Il "caso Laika" non rappresentò una svolta solo per le scienze spaziali, ma anche per quella che oggi chiameremmo cultura animalista. Per la prima volta, infatti, ampi settori dell'opinione pubblica mondiale si chiesero se è giusto infliggere a un animale sofferenze o morte certa senza una reale e urgente necessità, solo per raggiungere obiettivi scientifici, spesso più presunti che reali. Nel 1957 varie manifestazioni di protesta per la morte della cagnetta-cosmonauta furono organizzate davanti alle ambasciate sovietiche.

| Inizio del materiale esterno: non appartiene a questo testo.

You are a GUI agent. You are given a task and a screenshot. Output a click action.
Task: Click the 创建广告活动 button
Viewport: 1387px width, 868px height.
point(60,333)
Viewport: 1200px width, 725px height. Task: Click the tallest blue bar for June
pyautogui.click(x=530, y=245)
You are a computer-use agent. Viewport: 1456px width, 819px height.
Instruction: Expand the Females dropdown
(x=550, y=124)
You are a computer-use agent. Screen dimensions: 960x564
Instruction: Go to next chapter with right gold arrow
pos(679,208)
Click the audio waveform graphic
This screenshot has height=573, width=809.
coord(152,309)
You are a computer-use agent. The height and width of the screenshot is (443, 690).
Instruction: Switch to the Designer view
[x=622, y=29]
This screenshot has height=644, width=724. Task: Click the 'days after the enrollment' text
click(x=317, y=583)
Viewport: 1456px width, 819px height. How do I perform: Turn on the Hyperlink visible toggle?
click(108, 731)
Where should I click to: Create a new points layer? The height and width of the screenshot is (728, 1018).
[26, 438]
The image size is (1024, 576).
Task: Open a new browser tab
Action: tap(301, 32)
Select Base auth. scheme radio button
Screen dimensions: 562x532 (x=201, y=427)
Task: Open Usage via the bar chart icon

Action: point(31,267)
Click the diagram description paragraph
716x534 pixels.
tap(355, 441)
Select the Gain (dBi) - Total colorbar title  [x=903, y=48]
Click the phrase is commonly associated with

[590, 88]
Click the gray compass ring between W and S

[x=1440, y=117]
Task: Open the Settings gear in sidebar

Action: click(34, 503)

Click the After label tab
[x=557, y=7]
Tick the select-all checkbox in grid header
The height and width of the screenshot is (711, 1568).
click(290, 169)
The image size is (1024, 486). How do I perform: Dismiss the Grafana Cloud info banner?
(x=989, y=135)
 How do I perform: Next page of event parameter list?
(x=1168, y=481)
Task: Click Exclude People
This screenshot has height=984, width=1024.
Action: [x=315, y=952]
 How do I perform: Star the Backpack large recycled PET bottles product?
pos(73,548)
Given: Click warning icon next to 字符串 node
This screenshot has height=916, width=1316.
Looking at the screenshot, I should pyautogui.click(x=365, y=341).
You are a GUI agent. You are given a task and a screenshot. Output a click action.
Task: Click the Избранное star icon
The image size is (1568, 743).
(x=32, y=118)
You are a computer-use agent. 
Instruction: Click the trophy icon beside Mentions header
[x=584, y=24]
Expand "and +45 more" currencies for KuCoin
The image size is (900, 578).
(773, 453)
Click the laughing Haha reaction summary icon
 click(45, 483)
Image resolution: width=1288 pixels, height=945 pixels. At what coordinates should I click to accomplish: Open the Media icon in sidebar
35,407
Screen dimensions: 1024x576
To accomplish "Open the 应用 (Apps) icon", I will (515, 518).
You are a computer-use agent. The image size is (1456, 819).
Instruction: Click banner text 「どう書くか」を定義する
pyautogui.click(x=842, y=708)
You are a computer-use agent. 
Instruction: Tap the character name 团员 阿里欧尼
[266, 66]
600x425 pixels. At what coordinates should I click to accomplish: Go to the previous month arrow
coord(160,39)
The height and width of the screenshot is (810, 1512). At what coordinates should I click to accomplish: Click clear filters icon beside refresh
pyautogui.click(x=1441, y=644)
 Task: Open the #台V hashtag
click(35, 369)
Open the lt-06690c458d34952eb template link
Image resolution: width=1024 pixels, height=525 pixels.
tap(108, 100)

La "bestia nera" degli animalisti era soprattutto Oleg Gazenko, lo scienziato che coordinava l'addestramento dei cani destinati agli Sputnik. Il "metodo Gazenko", che precedeva la partenza, era un'autentica tortura: per abituare gli animali agli angusti abitacoli dei satelliti, un mese prima del lancio li si chiudeva in gabbie strettissime, imbottite alla meno peggio, che di fatto impedivano ogni movimento; e per allenarli al rumore e all'accelerazione dei razzi vettori li si sottoponeva a trattamenti in centrifughe simili a quelle di una lavatrice.
Gazenko vive ancora: oggi ha 90 anni. Nel 1998, dopo il crollo dell'Urss, fu insignito del Premio Demidov, un riconoscimento che fin dall'epoca zarista decora i più importanti scienziati russi. Ma nel frattempo ha fatto autocritica: "Gli esperimenti su animali – ha dichiarato recentemente – è fonte di dolore per tutti noi. Noi trattiamo loro come bambini che non possono parlare. Più passa il tempo e più questo mi dispiace: non lo farei più". E su Laika: "Dalla missione non ricavammo abbastanza per giustificare la morte di quel cane".